• List of tasks:
A - According to the page excerpt, in which country is the scene of Mary Roth's poem set?
B - Please repeat the page excerpt from "The poems by" to "their sterling humanity.".

• Page excerpt:
John Ruth even alludes to a familiar Mennonite song book, in Singing the Journey, as the title of his essay. The pilgrimages he has offered are to sites of importance in Anabaptist history. His many anecdotes, however, are less concerned with the shrines and more concerned with the people he leads and the people he encounters. On his pilgrimages, he relishes—for himself and his pilgrims--encounters that connect with the home culture from which he and they come. His style of mixing prose with evocative photographs imitates the style found in his most recent book, Branch (Tourmagination 2013), a memoir that also celebrates his ancestral community in Pennsylvania.
The poems by Barbara Nickel and Mary Roth are personal, lyrical responses to single experiences in foreign cultures—of Barbara in the Netherlands Caribbean and of Mary in Nicaragua. Each one shows the expatriate meditating on a scene or person and connecting empathetically, in some way, with The Other. For Barbara, it is slaves in the New World. For Mary it is humble individuals and their sterling humanity.

• Excerpted records:

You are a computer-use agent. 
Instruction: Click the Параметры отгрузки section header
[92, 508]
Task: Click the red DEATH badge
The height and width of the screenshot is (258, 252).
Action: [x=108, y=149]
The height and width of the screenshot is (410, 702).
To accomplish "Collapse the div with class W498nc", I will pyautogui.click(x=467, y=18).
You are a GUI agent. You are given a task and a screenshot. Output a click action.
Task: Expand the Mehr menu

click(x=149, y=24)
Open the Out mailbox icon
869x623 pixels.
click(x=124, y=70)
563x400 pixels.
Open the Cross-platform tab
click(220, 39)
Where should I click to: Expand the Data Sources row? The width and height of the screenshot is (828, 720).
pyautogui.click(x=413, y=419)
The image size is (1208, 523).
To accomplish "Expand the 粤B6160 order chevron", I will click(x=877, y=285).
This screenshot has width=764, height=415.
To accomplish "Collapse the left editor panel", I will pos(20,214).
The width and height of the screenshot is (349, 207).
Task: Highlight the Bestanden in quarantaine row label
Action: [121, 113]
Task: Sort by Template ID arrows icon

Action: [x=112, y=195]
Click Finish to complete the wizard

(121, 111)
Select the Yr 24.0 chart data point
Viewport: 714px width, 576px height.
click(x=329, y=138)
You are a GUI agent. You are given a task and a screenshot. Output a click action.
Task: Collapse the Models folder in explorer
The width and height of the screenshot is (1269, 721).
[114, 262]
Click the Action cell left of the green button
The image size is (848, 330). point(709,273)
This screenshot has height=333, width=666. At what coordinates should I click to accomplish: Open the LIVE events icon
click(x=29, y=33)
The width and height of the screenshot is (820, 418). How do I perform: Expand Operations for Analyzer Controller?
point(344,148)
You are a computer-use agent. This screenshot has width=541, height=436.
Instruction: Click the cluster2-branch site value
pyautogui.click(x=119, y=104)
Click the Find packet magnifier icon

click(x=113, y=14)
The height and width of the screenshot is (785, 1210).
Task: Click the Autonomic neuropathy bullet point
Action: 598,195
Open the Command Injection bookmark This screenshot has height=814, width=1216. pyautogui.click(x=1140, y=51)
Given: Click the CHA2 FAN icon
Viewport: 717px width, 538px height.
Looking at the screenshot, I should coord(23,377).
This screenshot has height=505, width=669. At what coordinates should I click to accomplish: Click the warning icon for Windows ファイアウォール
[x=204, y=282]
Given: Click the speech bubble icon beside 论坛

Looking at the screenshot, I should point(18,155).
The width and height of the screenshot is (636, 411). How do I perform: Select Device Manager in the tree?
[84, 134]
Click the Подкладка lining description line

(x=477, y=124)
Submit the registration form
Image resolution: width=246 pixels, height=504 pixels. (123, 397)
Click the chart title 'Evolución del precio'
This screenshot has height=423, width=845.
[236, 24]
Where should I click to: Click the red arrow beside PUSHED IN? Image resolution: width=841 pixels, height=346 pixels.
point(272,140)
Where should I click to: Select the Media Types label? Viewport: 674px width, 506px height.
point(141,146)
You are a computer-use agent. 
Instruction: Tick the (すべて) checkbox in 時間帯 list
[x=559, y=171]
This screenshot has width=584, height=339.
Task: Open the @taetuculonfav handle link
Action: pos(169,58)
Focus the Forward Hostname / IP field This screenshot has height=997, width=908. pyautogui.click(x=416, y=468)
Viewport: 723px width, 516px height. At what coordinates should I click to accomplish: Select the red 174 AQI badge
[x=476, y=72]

• Solved problems:
A - Nicaragua

B -
The poems by Barbara Nickel and Mary Roth are personal, lyrical responses to single experiences in foreign cultures—of Barbara in the Netherlands Caribbean and of Mary in Nicaragua. Each one shows the expatriate meditating on a scene or person and connecting empathetically, in some way, with The Other. For Barbara, it is slaves in the New World. For Mary it is humble individuals and their sterling humanity.